Champaign City Council votes to support convention and visitors bureau
CHAMPAIGN — The Champaign City Council has decided to continue its financial support for the Champaign County Convention and Visitors Bureau.
The council voted 7-0 Tuesday night to approve an agreement for services with the bureau.
Under the agreement, the city will spend $222,760 from its general fund to support the bureau and its activities.
Jayne DeLuce, president and chief executive officer of the Champaign County Convention and Visitors Bureau, said her organization has regrouped since the Urbana City Council decided to no longer provide $72,000 of funding for the bureau.
DeLuce said the Champaign County Board, St. Joseph Village Board and private contributors have stepped up to provide some funding, but the organization had to make cuts to staffing and support services in response to the loss of money from Urbana.

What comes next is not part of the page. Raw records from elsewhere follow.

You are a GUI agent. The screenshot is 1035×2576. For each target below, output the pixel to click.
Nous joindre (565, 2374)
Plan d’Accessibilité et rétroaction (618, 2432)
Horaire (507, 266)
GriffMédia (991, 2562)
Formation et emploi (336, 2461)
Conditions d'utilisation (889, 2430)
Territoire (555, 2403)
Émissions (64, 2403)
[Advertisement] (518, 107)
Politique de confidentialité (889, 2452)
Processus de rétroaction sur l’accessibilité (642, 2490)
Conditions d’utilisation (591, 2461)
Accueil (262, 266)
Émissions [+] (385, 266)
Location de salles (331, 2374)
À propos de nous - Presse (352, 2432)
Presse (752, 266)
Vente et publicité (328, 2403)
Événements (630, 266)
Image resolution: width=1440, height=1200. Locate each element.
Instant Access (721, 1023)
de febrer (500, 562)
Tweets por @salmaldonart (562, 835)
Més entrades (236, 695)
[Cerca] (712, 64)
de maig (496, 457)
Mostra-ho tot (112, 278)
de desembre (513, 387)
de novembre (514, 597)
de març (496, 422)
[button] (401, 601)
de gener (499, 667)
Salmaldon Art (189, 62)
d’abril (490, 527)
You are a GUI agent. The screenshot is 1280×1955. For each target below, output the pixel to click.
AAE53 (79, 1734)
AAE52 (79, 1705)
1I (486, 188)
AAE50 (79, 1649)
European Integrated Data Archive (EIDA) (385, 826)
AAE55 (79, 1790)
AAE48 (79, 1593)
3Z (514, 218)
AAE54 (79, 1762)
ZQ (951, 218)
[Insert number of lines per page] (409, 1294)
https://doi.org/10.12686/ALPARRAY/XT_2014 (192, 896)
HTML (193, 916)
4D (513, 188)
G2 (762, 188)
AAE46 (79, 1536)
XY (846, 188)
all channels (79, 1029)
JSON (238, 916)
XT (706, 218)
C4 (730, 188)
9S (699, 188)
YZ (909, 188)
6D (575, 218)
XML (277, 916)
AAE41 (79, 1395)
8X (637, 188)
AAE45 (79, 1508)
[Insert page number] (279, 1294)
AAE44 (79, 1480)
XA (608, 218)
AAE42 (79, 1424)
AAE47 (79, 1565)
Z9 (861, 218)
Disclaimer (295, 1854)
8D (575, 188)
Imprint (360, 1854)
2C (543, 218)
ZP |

"We're doing more with less," DeLuce said.
DeLuce noted the convention and visitors bureau's recent efforts in Champaign, including moving the Blues, Brews and BBQ Festival from Urbana to downtown Champaign.
"It was a huge opportunity for everybody because it helped the festival become bigger," DeLuce said. "We brought in larger names and more entertainment."
She said the bureau was instrumental in bringing the Hot Rod Power Tour to Champaign in June.
"It brought people from all over to Champaign, not only domestically, but also internationally."
In addition, the Bloomington Gold Corvette Show is coming to Champaign for a minimum of five years beginning in 2013, bringing tens of thousands of Corvette enthusiasts to the city each year.
In other business, city council member Tom Bruno suggested the city enforce part of the city code that allows the police chief to set rules and regulations for the maintenance of alarms in light of several out-of-focus security photos taken during recent bank robberies in the city.
"It hurts other banks and it hurts the community when you have such a cavalier attitude about it that you have outdated technology, poorly aimed cameras, out-of-focus cameras, cameras still using VHS recording tapes, black-and-white cameras, and you don't care because you get robbed once and the guy will rob a different bank next week," Bruno said.
Bruno's comments were in response to a News-Gazette's Sunday story about the poor-quality pictures that police have to work with after some local bank robberies.